A La Minoterie, le spectacle La lecture, ce vice impuni rompt la relative monotonie d’une représentation et le lien classique scène-salle en nous faisant faire un (dernier ?) tour du propriétaire.
Sans doute l’aurez-vous déjà remarqué, la chronique de théâtre s’intéresse peu au corps du spectateur. Et pourtant ! Ce corps, qu’on laisse parfois passer des plombes, immobile sur des sièges raides ou des strapontins grinçants, révèle que si l’ennui est le pire des maux, il n’en est pas le seul : mal au cul, fourmis dans les jambes, réveil de vieilles douleurs, etc. Alors, pour celui qui se lèverait volontiers d’un bond, bien avant une éventuelle « standing ovation », le spectacle déambulatoire constitue un salutaire remède et La lecture, ce vice impuni, un exemple du genre. Imaginez : dix scènes ou tableaux et presque autant de déplacements. Jamais plus de vingt-cinq minutes au même endroit ! Heureux celui qui aime à se dégourdir les jambes. Le théâtre s’ouvre entièrement au public qui n’est jamais où on l’attend, c’est-à-dire dans les fauteuils de la salle : il déambule, se promène, s’égare. Enfin, la chronique s’égare : le spectateur, quant à lui, découvre au (supposé) hasard de ses déambulations les tableaux écrits par Stéphane Olry et mis en scène par Xavier Marchand. Pratiquant le hold-up ou détournement d’enquête sociologique, ces deux-là ont dressé quelques portraits de lecteur à partir d’un questionnaire portant sur les pratiques de lecture.
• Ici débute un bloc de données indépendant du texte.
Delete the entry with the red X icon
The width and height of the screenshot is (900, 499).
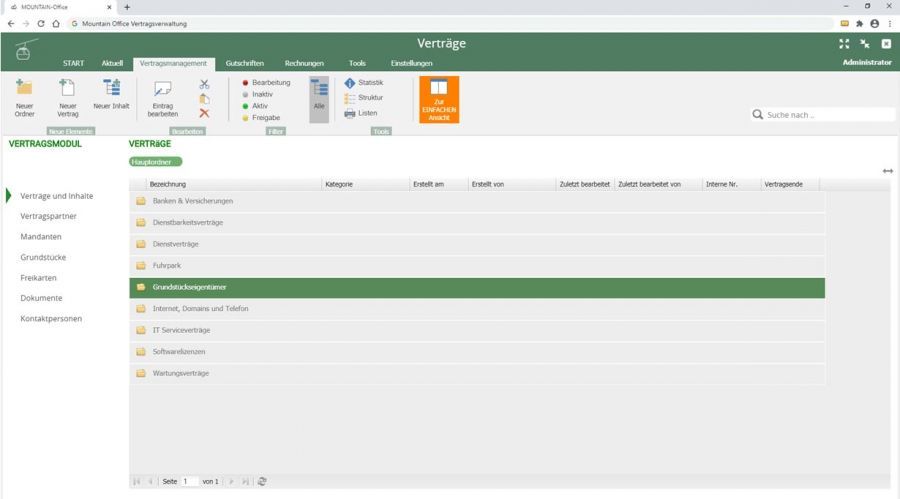point(204,113)
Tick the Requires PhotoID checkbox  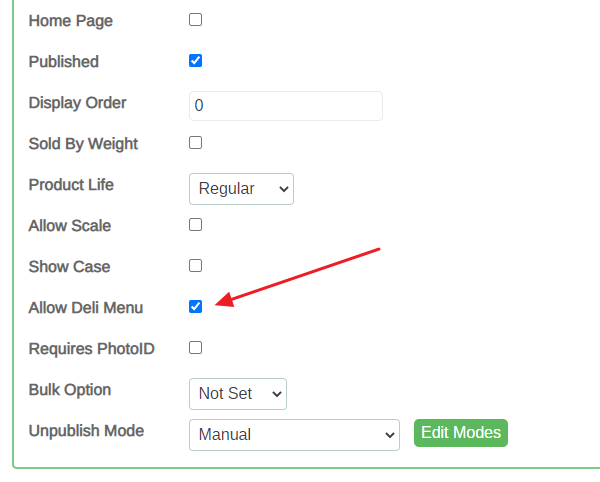tap(196, 348)
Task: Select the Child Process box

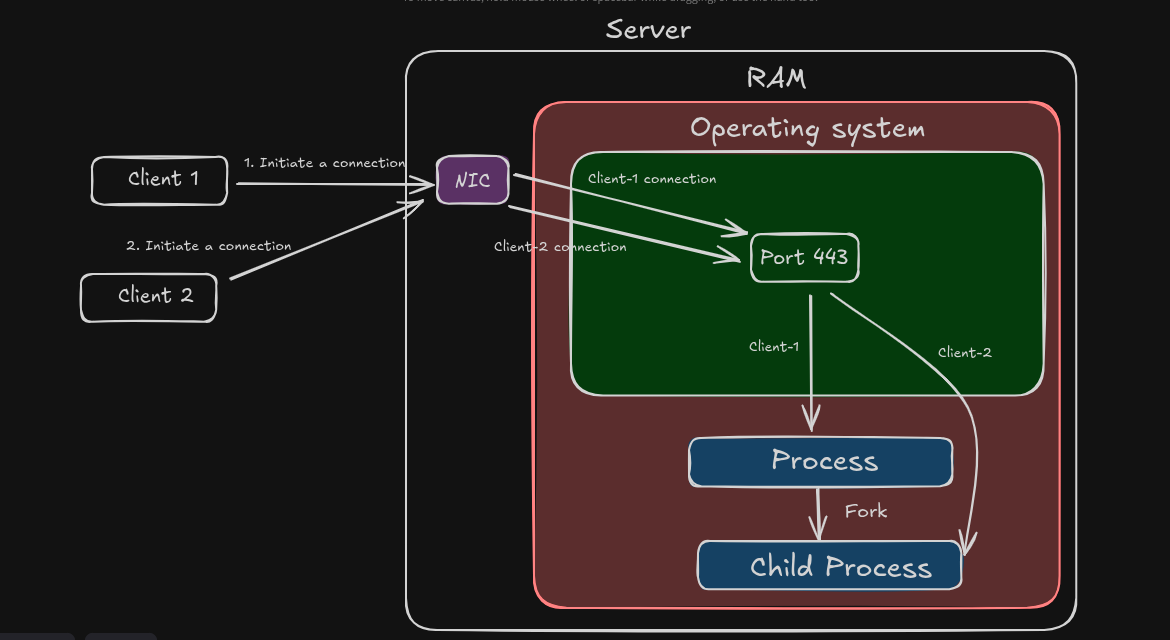Action: [x=830, y=567]
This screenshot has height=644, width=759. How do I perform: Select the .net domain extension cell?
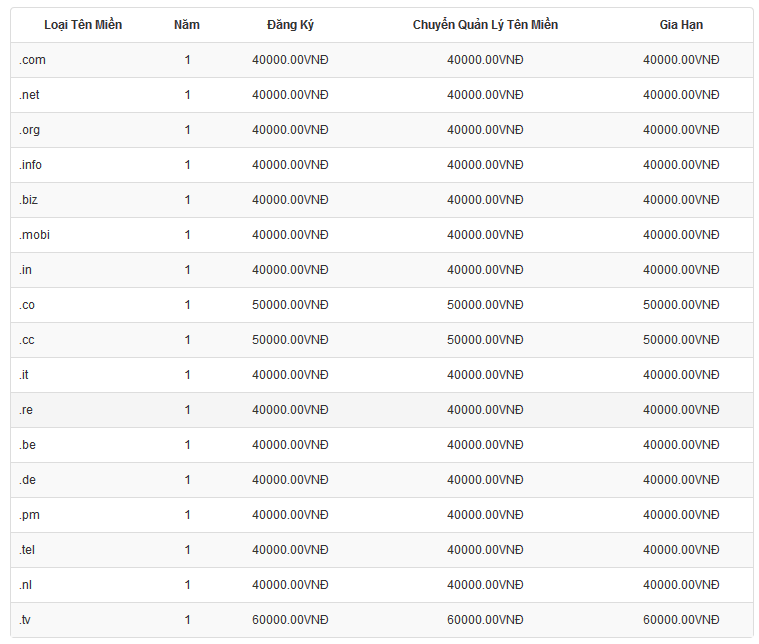[31, 95]
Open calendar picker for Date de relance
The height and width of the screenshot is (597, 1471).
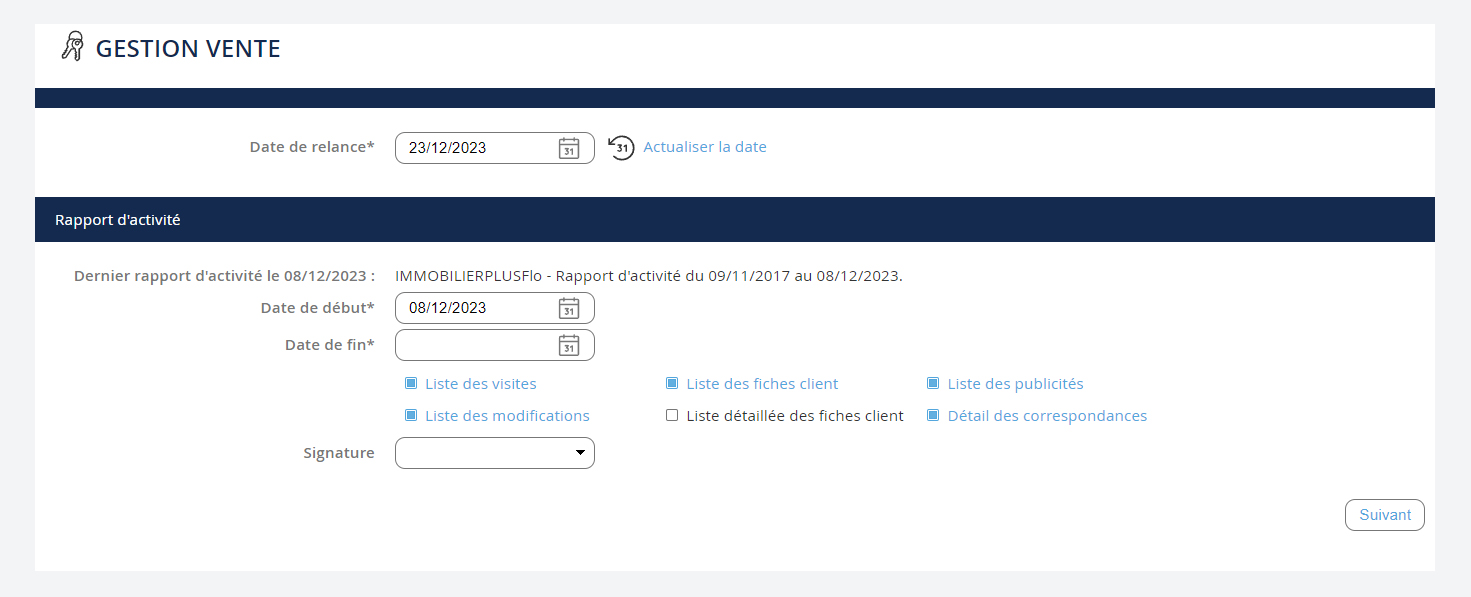568,148
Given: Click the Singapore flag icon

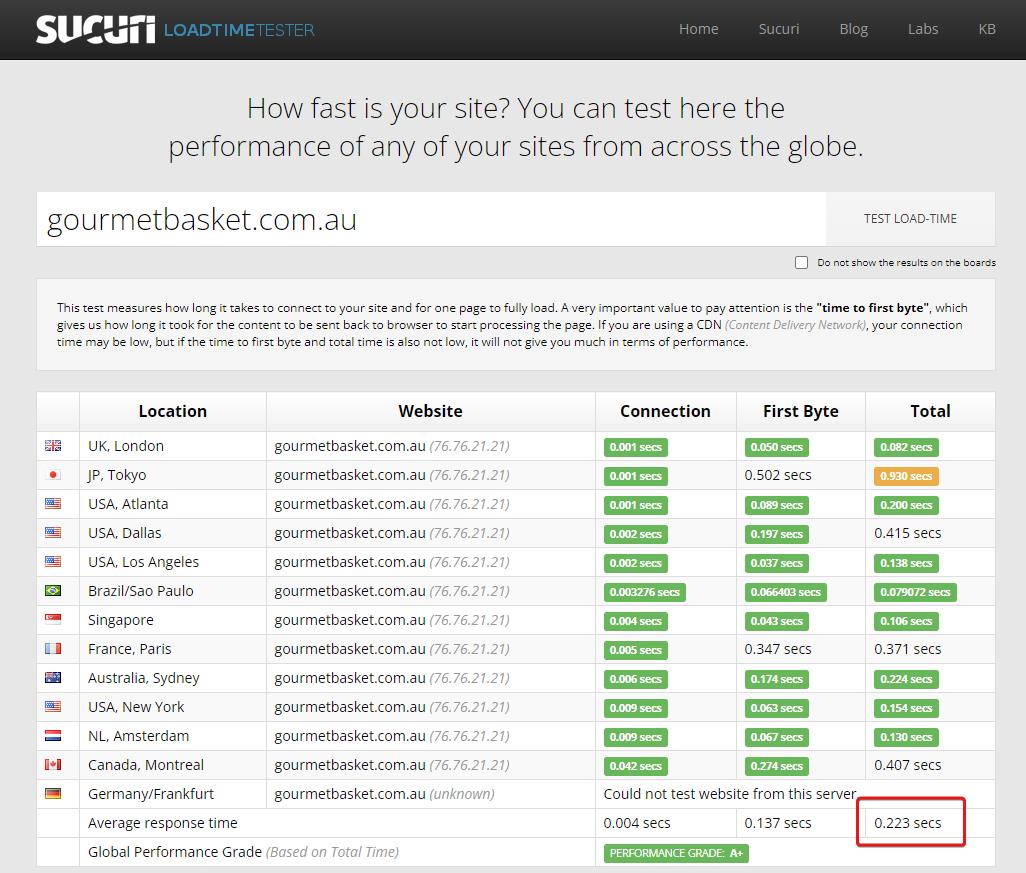Looking at the screenshot, I should point(53,620).
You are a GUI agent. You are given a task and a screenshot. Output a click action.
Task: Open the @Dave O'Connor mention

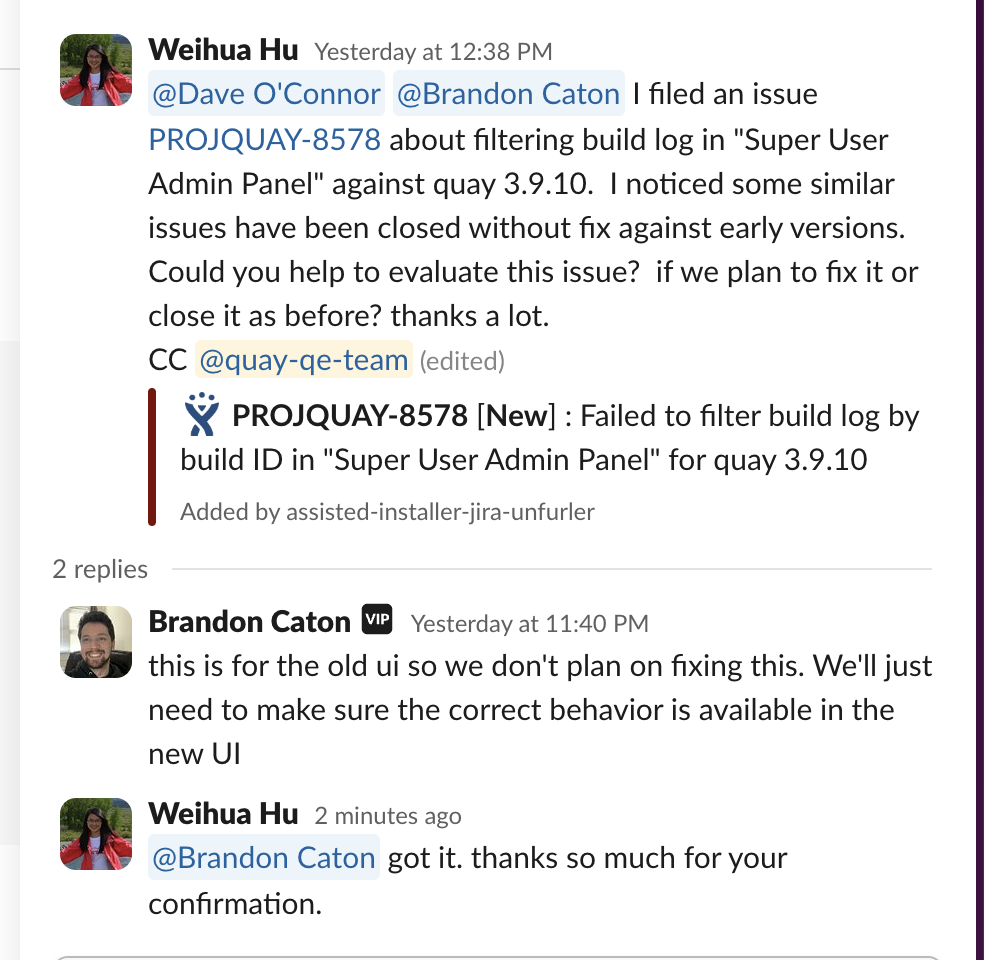(x=267, y=94)
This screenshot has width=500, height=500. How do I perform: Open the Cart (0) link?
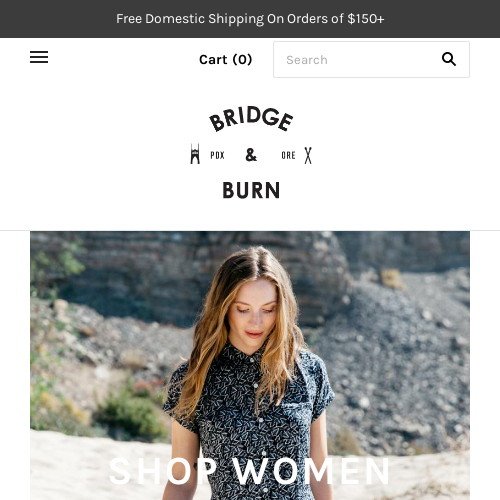[226, 60]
D’un portrait à l’autre, le travail de restitution n’est pas égal mais quelques perles se détachent, dont un Voleur qui dans l’intimité procurée par une obscurité totale vient comme nous murmurer son texte. Au gré des rencontres, chaque spectateur reconnaît sans doute, amusé, un bout de lui-même ; certains rient peut-être de ce lecteur qu’ils ne sont heureusement pas. Mais, de celui qui vole des phrases par-dessus les épaules ou des livres entiers chez les autres, à celles qui voient en France Loisirs le pourvoyeur d’une extraordinaire et indispensable came (Les dévoreuses), tous partagent une même (pré)occupation : lire. Dans un final quelque peu maladroit (simulacre d’arrestation renvoyant au titre…), Olry et Marchand en font même un acte politique et résistant qu’ils rapprochent de celui qui anime l’équipe de La Minoterie depuis quelques temps (cf Ventilo n° 199). Si le Théâtre de La Joliette finit par s’écrouler, on l’aura désormais entièrement visité…
Texte : Guillaume Jourdan
Photo : S. Olry
La lecture, ce vice impuni était représenté jusqu’au 2/12 à La Minoterie.